=== TASK OBJECTIVE ===
Below are some records; return each one exactly as written.

(EXERCISE DATA begins)

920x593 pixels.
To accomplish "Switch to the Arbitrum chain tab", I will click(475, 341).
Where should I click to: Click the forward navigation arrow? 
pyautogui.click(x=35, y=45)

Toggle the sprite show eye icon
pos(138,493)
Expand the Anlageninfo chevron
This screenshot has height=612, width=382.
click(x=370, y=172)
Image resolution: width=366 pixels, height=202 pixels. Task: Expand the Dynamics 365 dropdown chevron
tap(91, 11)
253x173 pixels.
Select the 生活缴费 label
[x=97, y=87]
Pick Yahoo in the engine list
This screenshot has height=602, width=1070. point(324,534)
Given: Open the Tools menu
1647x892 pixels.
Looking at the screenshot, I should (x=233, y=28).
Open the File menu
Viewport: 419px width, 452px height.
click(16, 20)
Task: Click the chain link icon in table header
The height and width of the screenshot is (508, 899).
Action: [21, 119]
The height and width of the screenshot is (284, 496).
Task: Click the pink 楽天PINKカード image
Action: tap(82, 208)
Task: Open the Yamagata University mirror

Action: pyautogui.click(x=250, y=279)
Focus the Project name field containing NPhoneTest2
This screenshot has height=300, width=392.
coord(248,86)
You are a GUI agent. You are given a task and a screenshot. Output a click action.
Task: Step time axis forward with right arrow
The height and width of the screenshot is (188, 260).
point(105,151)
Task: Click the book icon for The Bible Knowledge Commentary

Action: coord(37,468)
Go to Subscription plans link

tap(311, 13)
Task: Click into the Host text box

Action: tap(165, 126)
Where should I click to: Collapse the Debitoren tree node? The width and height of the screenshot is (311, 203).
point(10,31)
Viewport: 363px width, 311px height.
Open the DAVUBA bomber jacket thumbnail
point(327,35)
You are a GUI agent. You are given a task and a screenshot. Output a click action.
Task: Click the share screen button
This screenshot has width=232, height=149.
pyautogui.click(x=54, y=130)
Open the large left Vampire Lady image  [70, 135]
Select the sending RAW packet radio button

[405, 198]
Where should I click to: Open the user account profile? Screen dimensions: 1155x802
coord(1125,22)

(EXERCISE DATA ends)

=== RESULT FOR THIS EXERCISE ===
920x593 pixels.
To accomplish "Switch to the Arbitrum chain tab", I will click(475, 341).
Where should I click to: Click the forward navigation arrow? 
pyautogui.click(x=35, y=45)

Toggle the sprite show eye icon
pos(138,493)
Expand the Anlageninfo chevron
This screenshot has height=612, width=382.
click(x=370, y=172)
Image resolution: width=366 pixels, height=202 pixels. Task: Expand the Dynamics 365 dropdown chevron
tap(91, 11)
253x173 pixels.
Select the 生活缴费 label
[x=97, y=87]
Pick Yahoo in the engine list
This screenshot has height=602, width=1070. point(324,534)
Given: Open the Tools menu
1647x892 pixels.
Looking at the screenshot, I should (x=233, y=28).
Open the File menu
Viewport: 419px width, 452px height.
click(16, 20)
Task: Click the chain link icon in table header
The height and width of the screenshot is (508, 899).
Action: [21, 119]
The height and width of the screenshot is (284, 496).
Task: Click the pink 楽天PINKカード image
Action: tap(82, 208)
Task: Open the Yamagata University mirror

Action: pyautogui.click(x=250, y=279)
Focus the Project name field containing NPhoneTest2
This screenshot has height=300, width=392.
coord(248,86)
You are a GUI agent. You are given a task and a screenshot. Output a click action.
Task: Step time axis forward with right arrow
The height and width of the screenshot is (188, 260).
point(105,151)
Task: Click the book icon for The Bible Knowledge Commentary

Action: coord(37,468)
Go to Subscription plans link

tap(311, 13)
Task: Click into the Host text box

Action: tap(165, 126)
Where should I click to: Collapse the Debitoren tree node? The width and height of the screenshot is (311, 203).
point(10,31)
Viewport: 363px width, 311px height.
Open the DAVUBA bomber jacket thumbnail
point(327,35)
You are a GUI agent. You are given a task and a screenshot. Output a click action.
Task: Click the share screen button
This screenshot has width=232, height=149.
pyautogui.click(x=54, y=130)
Open the large left Vampire Lady image  [70, 135]
Select the sending RAW packet radio button

[405, 198]
Where should I click to: Open the user account profile? Screen dimensions: 1155x802
coord(1125,22)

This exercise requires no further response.